Bundesrat Alain Berset stimmte 2019 in den Chor ein: «Die Milliardenumverteilungen, mit denen die Jungen zurzeit die Löcher in der 2. Säule stopfen müssen, sind ein Skandal», sagte er im Juli vor der Bundeshauspresse. Entsprechende Behauptungen von Pensionskassen und Versicherungen machten damals schon seit Jahren die Runde – mit freundlicher Unterstützung unkritischer Medien.
Das pausenlose Lamentieren über die angeblich zu hohen Renten, die sich ohne Umverteilung von den Erwerbstätigen zu den Rentnern nicht mehr voll finanzieren liessen, scheint Spuren zu hinterlassen. Darauf deutet eine aktuelle Umfrage des Forschungsinstituts GfK Switzerland im Auftrag von saldo hin. Laut dieser Umfrage glaubt rund ein Drittel der Deutschschweizer Bevölkerung, die Pensionskassen seien überschuldet. 57 Prozent sind der Meinung, dass das Geld für die Renten nicht nur aus dem angesparten Kapital der Pensionierten stammt, sondern auch aus Beiträgen der Erwerbstätigen.
Beide Meinungen sind falsch: Den Pensionskassen geht es heute so gut wie noch nie. Und die Einzahlungen der Versicherten genügen zusammen mit dem von den Pensionskassen erwirtschafteten Ertrag, um die Renten zu finanzieren.
Die berufliche Vorsorge funktioniert nach einem einfachen Prinzip: Den Erwerbstätigen wird jeden Monat ein Teil des Lohns abgezogen und in die Pensionskasse eingezahlt. Der Arbeitgeber steuert ebenfalls einen monatlichen Beitrag bei. Die Altersrente richtet sich später nach der Höhe des eingezahlten Kapitals und der auf dem Ersparten erzielten Vermögenserträge.

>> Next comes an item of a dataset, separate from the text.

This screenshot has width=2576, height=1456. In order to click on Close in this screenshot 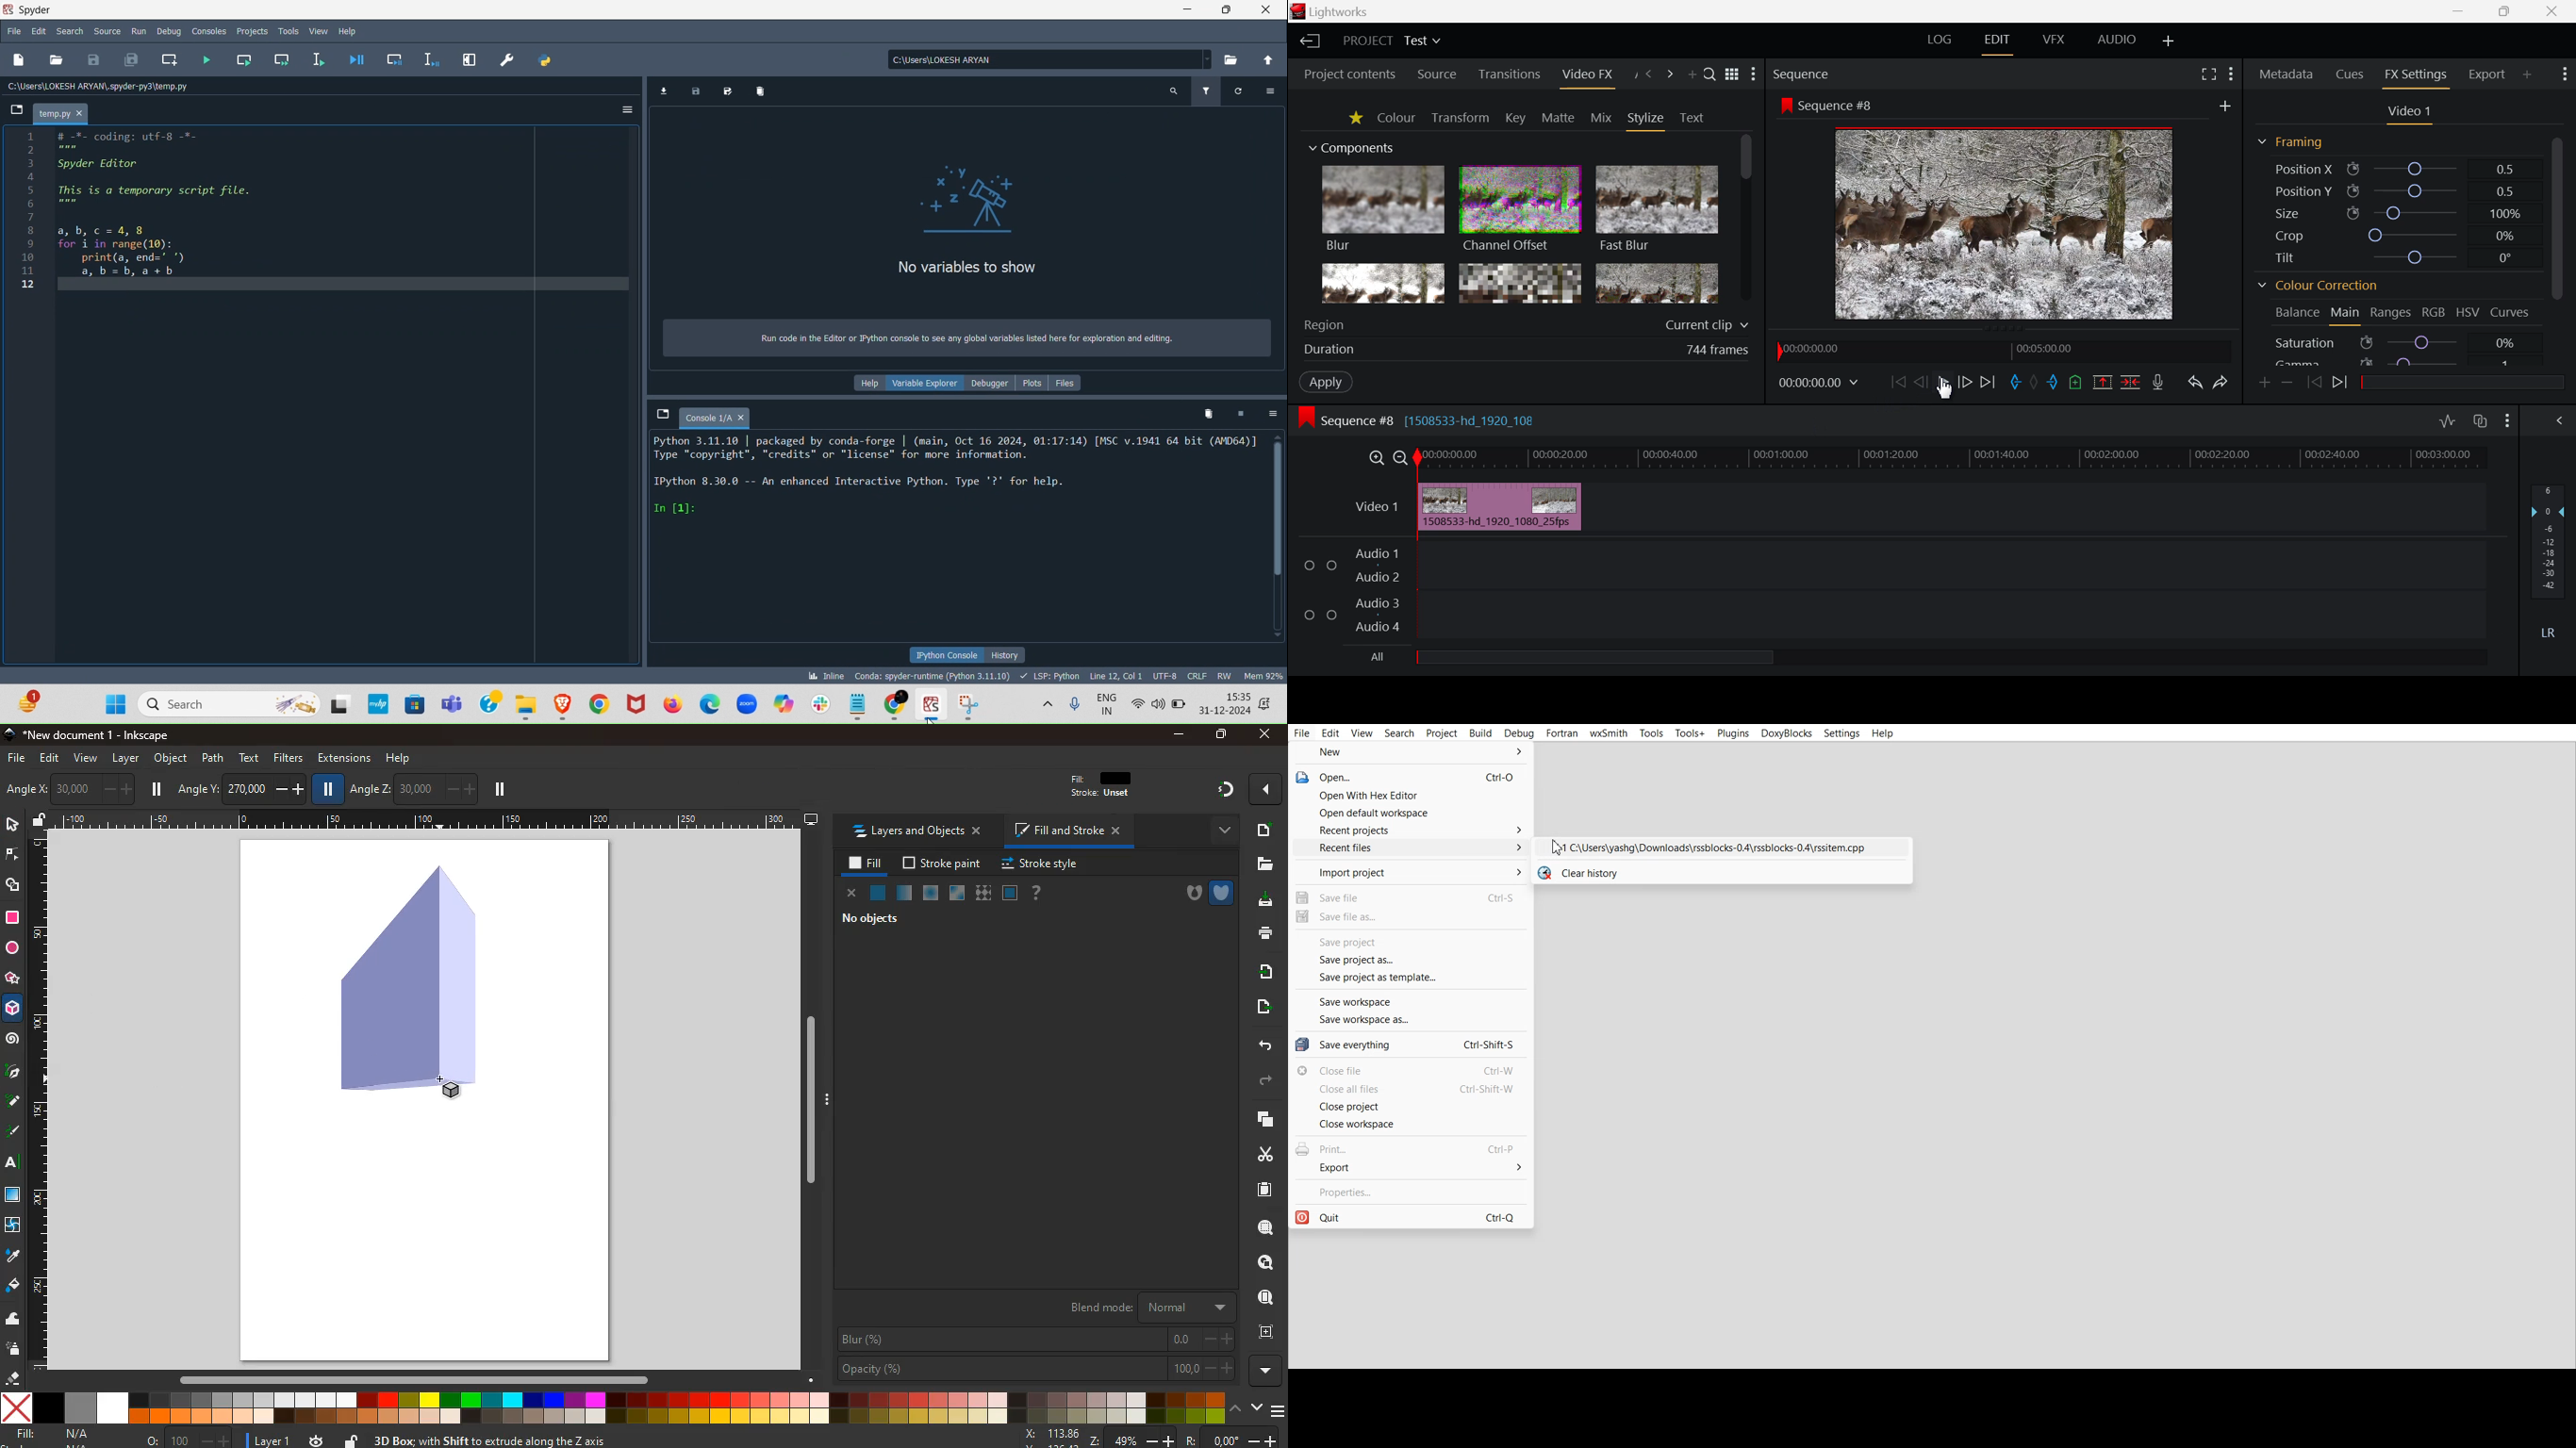, I will do `click(2555, 11)`.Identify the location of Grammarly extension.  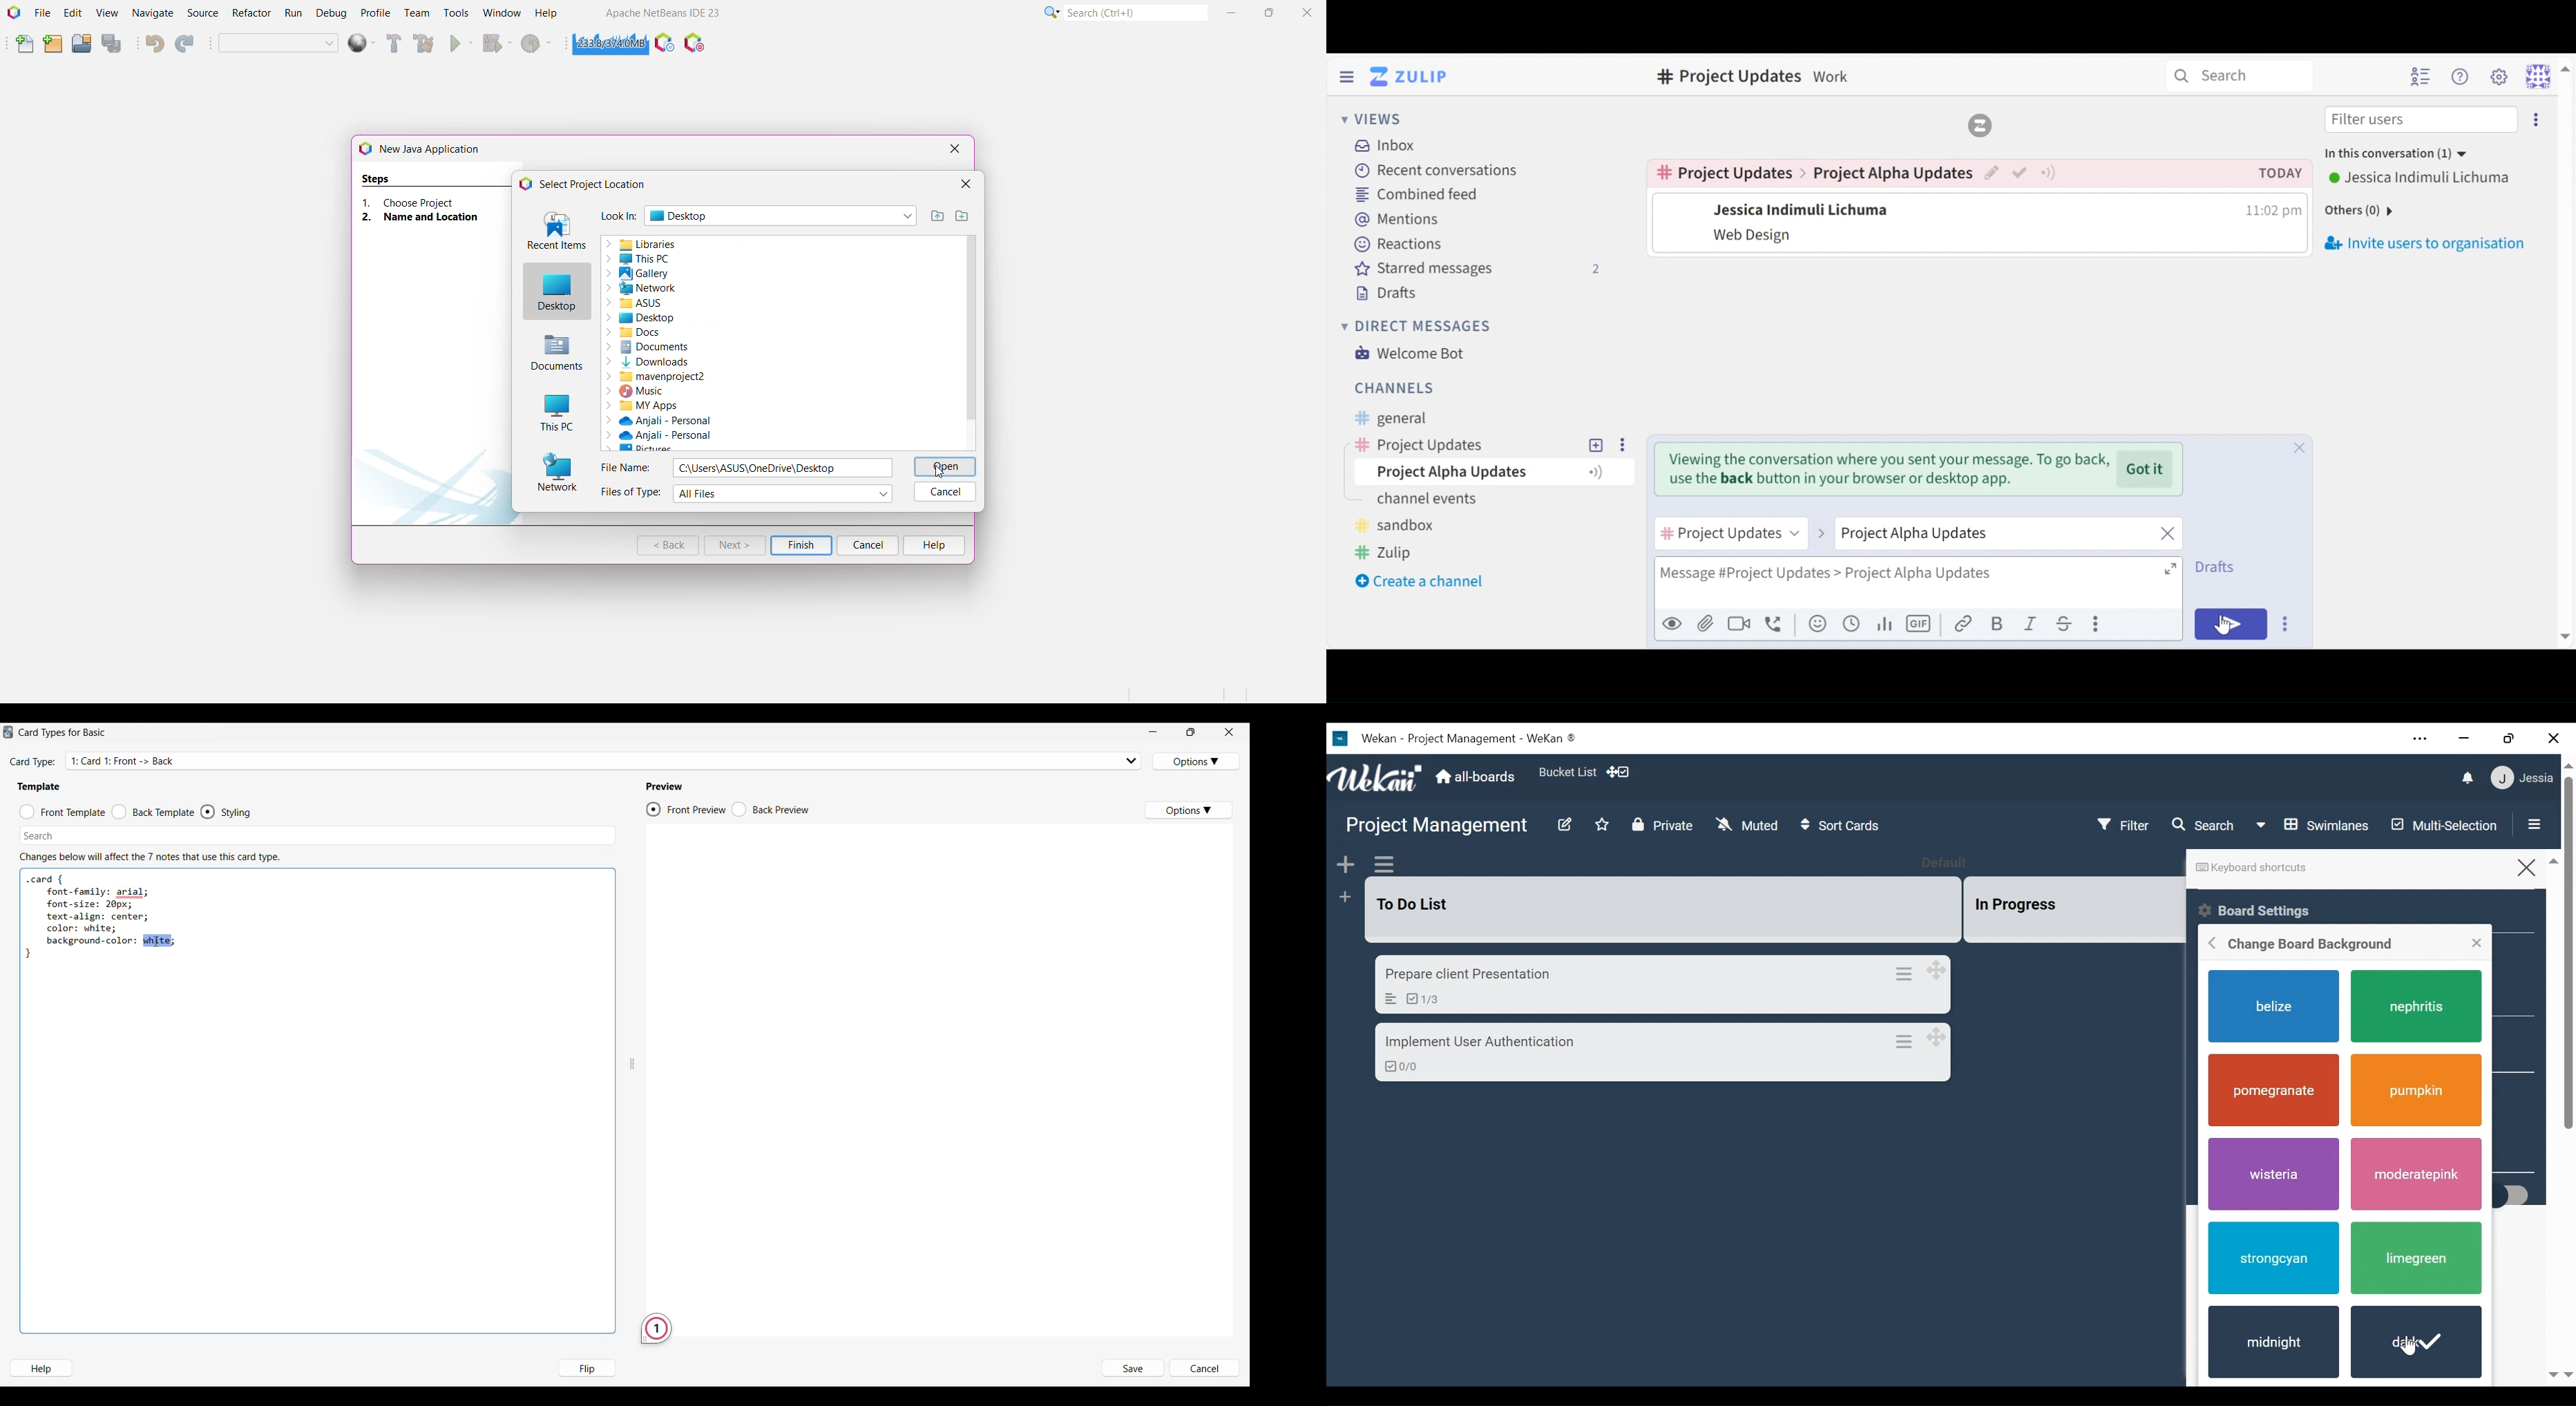
(656, 1329).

Trotzdem behaupten die Pensionskassen immer wieder, die jüngere Generation müsse die Renten mitfinanzieren. Zum Beispiel im Abstimmungskampf im Jahr 2010, als sie die Renten senken wollten. Auch das Bundesamt für Sozialversicherungen bezifferte die angebliche Umverteilung damals auf 600 Millionen Franken pro Jahr – ohne das genauer zu begründen.
Inzwischen publiziert auch die Oberaufsichtskommission Berufliche Vorsorge des Bundes beunruhigende Schätzungen: Ihr zufolge betrug die Umverteilung seit 2014 in jedem Jahr mindestens 5 Milliarden Franken. 2019 sollen es gar 7,2 Milliarden Franken gewesen sein.
Experte weist Mängel bei Schätzung des Bundes nach
Diese riesige Zahl veranlasste den Pensionsversicherungsexperten Jürg Jost, die Schätzung einer Analyse zu unterziehen. Sein Ergebnis: «Aus den Berechnungen und Annahmen der Kommission ergeben sich nicht nachvollziehbare und stark verzerrende Resultate.»
Jost benannte mehrere methodische Mängel – etwa bezüglich der Bewertung und Verbuchung angeblicher Verluste bei Pensionierungen und des Einflusses von Rückstellungen. Merzt man nur schon diese Fehler aus, reduziert sich die angebliche Umverteilung für 2019 von 7,2 auf nur noch rund 3 Milliarden Franken. Fazit von Jost: «Die Kommission sollte ihre Schätzmethode an die aktuellen Gegebenheiten anpassen und entsprechende Korrekturen vornehmen.»
Das hat sie indes nicht vor. «Die Überlegungen von Herrn Jost sind uns bekannt, wir teilen seine Meinungen jedoch nicht», schreibt die Aufsichtsbehörde auf Anfrage und bestreitet die Mängel an ihrer Schätzmethode.
Aufgrund der bisherigen Erfahrungen muss sie auch nicht befürchten, dass man ihr künftig genauer auf die Finger schaut: Fast alle Medien pflegen die Zahlen zur Umverteilung jeweils unhinterfragt zu veröffentlichen.
Dabei wäre es für die Versicherten wichtig zu wissen, wie diese Schätzungen zustande kommen: Die Kommission führt bei den Pensionskassen jährlich eine Umfrage zur finanziellen Lage durch. Sie analysiert also nicht etwa deren Bilanzen, sondern stützt sich auf die Selbstdeklaration der Kassen ab. Das räumt die Kommission selbst ein.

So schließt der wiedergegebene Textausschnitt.